EXERCISE AIM: Reproduce the listing below verbatim, from the line with "1000x666 pixels. At" to the line with "Action: click(910, 439)", both included, and output nothing else.

**** EXERCISE MATERIALS ****

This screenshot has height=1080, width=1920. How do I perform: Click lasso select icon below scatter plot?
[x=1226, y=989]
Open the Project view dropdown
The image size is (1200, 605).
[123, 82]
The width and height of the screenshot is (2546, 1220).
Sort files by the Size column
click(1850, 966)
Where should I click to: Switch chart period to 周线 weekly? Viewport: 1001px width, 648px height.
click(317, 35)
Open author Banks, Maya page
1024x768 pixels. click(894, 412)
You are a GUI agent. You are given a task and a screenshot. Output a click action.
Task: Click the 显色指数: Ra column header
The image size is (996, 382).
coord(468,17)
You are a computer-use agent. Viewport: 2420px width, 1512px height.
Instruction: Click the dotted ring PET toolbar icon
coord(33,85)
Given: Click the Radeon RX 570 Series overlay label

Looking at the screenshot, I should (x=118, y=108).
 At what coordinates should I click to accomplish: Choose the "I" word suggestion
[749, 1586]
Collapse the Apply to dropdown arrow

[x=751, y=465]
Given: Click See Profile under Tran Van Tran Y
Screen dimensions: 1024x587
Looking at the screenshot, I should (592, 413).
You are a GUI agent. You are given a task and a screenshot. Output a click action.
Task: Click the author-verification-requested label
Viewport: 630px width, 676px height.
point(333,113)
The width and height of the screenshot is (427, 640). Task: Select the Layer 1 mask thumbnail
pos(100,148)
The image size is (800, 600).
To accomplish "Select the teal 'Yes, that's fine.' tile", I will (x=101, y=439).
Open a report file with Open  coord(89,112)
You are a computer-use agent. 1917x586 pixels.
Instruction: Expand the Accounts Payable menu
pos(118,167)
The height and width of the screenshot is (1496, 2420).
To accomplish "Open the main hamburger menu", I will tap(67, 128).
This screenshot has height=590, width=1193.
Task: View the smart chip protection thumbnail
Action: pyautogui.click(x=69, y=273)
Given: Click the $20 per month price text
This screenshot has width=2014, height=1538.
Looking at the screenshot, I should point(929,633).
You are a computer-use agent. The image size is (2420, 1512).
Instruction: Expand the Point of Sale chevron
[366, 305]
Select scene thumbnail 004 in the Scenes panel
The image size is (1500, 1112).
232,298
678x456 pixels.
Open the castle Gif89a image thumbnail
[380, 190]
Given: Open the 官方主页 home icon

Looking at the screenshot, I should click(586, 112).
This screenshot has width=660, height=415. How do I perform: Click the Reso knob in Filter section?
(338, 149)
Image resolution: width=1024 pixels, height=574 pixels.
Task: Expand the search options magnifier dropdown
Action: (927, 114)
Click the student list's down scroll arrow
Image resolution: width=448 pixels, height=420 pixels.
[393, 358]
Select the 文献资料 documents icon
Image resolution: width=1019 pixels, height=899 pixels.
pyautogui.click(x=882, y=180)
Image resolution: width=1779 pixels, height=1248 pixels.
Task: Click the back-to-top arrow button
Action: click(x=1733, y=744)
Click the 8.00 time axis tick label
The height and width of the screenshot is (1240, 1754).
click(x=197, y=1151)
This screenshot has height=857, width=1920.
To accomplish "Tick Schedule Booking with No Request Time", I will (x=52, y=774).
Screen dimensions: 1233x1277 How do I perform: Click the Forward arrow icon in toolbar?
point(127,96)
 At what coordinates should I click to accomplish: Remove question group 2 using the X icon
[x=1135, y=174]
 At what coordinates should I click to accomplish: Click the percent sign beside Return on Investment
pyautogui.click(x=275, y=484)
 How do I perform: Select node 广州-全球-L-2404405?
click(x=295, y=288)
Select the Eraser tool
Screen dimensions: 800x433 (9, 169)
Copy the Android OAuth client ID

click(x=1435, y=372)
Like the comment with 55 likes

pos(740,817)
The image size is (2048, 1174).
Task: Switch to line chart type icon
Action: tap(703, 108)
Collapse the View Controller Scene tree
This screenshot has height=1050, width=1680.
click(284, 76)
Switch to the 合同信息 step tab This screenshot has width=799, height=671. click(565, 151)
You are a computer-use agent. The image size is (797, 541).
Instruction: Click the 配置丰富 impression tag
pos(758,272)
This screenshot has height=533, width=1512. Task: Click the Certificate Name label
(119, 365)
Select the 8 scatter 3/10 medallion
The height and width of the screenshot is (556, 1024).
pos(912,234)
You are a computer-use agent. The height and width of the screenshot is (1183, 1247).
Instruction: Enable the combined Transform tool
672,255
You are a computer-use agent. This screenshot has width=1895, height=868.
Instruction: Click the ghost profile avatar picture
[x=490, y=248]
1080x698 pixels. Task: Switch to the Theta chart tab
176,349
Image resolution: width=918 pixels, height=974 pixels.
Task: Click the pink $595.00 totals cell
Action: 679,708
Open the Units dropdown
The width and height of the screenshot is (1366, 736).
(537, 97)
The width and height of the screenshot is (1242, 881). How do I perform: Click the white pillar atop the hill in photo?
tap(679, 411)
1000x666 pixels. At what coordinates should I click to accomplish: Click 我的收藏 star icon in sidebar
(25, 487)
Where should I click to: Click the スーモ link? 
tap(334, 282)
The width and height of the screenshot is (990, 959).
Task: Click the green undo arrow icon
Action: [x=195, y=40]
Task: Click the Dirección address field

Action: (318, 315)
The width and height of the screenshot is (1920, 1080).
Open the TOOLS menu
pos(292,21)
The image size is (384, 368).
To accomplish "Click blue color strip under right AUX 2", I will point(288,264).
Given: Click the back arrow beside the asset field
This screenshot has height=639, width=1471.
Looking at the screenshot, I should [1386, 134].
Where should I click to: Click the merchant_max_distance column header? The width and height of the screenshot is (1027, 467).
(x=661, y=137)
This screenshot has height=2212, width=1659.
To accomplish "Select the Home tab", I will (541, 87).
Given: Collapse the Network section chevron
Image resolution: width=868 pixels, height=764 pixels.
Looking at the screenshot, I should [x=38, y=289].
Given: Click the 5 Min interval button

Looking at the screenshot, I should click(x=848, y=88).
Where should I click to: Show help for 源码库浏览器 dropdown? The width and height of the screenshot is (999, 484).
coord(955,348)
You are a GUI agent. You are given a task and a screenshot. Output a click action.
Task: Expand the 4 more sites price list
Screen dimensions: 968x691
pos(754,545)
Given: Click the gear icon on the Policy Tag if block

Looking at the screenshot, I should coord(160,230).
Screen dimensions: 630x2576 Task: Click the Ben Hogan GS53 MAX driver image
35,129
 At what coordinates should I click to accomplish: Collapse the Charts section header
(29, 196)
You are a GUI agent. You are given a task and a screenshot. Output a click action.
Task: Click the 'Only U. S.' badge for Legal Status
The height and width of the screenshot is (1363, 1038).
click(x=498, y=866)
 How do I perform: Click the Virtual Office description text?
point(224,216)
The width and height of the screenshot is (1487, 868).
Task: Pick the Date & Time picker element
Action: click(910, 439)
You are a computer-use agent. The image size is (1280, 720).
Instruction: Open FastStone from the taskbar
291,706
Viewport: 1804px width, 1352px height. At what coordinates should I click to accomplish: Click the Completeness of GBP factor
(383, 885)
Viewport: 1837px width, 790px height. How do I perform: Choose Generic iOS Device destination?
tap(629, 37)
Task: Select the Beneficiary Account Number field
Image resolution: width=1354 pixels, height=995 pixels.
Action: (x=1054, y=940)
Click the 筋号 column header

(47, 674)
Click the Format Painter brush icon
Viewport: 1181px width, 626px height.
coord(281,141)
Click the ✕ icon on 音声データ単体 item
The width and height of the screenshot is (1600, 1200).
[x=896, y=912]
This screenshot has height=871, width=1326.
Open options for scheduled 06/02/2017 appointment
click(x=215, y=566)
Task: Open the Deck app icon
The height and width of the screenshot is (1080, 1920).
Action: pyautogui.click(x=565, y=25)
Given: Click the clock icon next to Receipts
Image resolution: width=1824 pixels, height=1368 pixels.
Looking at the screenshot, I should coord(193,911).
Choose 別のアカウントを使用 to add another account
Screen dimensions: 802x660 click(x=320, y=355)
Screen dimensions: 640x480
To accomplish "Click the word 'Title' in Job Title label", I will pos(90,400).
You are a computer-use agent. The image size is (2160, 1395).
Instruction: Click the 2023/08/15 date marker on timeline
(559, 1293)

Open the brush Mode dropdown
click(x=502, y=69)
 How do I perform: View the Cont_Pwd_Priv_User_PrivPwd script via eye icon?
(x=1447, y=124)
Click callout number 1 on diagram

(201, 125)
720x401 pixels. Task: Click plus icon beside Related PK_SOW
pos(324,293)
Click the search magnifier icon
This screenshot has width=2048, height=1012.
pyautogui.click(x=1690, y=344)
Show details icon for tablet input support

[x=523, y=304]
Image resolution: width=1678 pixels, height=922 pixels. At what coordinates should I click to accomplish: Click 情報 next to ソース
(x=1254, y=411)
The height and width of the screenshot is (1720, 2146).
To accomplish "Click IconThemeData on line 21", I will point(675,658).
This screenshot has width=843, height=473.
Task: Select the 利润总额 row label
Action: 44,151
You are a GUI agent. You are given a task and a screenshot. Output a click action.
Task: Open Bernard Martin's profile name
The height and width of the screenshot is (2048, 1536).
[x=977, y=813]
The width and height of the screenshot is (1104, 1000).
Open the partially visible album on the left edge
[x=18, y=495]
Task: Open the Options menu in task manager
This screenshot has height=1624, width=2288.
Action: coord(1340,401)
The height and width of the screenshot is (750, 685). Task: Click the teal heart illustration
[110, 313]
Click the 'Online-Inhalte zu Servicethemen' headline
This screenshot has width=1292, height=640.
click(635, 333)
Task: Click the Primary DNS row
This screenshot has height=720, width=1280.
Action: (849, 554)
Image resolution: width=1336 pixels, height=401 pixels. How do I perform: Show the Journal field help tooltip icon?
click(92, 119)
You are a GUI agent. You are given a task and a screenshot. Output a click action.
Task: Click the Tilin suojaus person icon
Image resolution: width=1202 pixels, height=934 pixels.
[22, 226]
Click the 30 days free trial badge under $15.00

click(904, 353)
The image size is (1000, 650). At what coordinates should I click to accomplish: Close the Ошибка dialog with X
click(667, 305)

****

RESPONSE TO THIS TASK:
1000x666 pixels. At what coordinates should I click to accomplish: Click 我的收藏 star icon in sidebar
(25, 487)
Where should I click to: Click the スーモ link? 
tap(334, 282)
The width and height of the screenshot is (990, 959).
Task: Click the green undo arrow icon
Action: [x=195, y=40]
Task: Click the Dirección address field

Action: (318, 315)
The width and height of the screenshot is (1920, 1080).
Open the TOOLS menu
pos(292,21)
The image size is (384, 368).
To accomplish "Click blue color strip under right AUX 2", I will point(288,264).
Given: Click the back arrow beside the asset field
This screenshot has height=639, width=1471.
Looking at the screenshot, I should [1386, 134].
Where should I click to: Click the merchant_max_distance column header? The width and height of the screenshot is (1027, 467).
(x=661, y=137)
This screenshot has height=2212, width=1659.
To accomplish "Select the Home tab", I will (541, 87).
Given: Collapse the Network section chevron
Image resolution: width=868 pixels, height=764 pixels.
Looking at the screenshot, I should [x=38, y=289].
Given: Click the 5 Min interval button

Looking at the screenshot, I should click(x=848, y=88).
Where should I click to: Show help for 源码库浏览器 dropdown? The width and height of the screenshot is (999, 484).
coord(955,348)
You are a GUI agent. You are given a task and a screenshot. Output a click action.
Task: Expand the 4 more sites price list
Screen dimensions: 968x691
pos(754,545)
Given: Click the gear icon on the Policy Tag if block

Looking at the screenshot, I should coord(160,230).
Screen dimensions: 630x2576 Task: Click the Ben Hogan GS53 MAX driver image
35,129
 At what coordinates should I click to accomplish: Collapse the Charts section header
(29, 196)
You are a GUI agent. You are given a task and a screenshot. Output a click action.
Task: Click the 'Only U. S.' badge for Legal Status
The height and width of the screenshot is (1363, 1038).
click(x=498, y=866)
 How do I perform: Click the Virtual Office description text?
point(224,216)
The width and height of the screenshot is (1487, 868).
Task: Pick the Date & Time picker element
Action: click(910, 439)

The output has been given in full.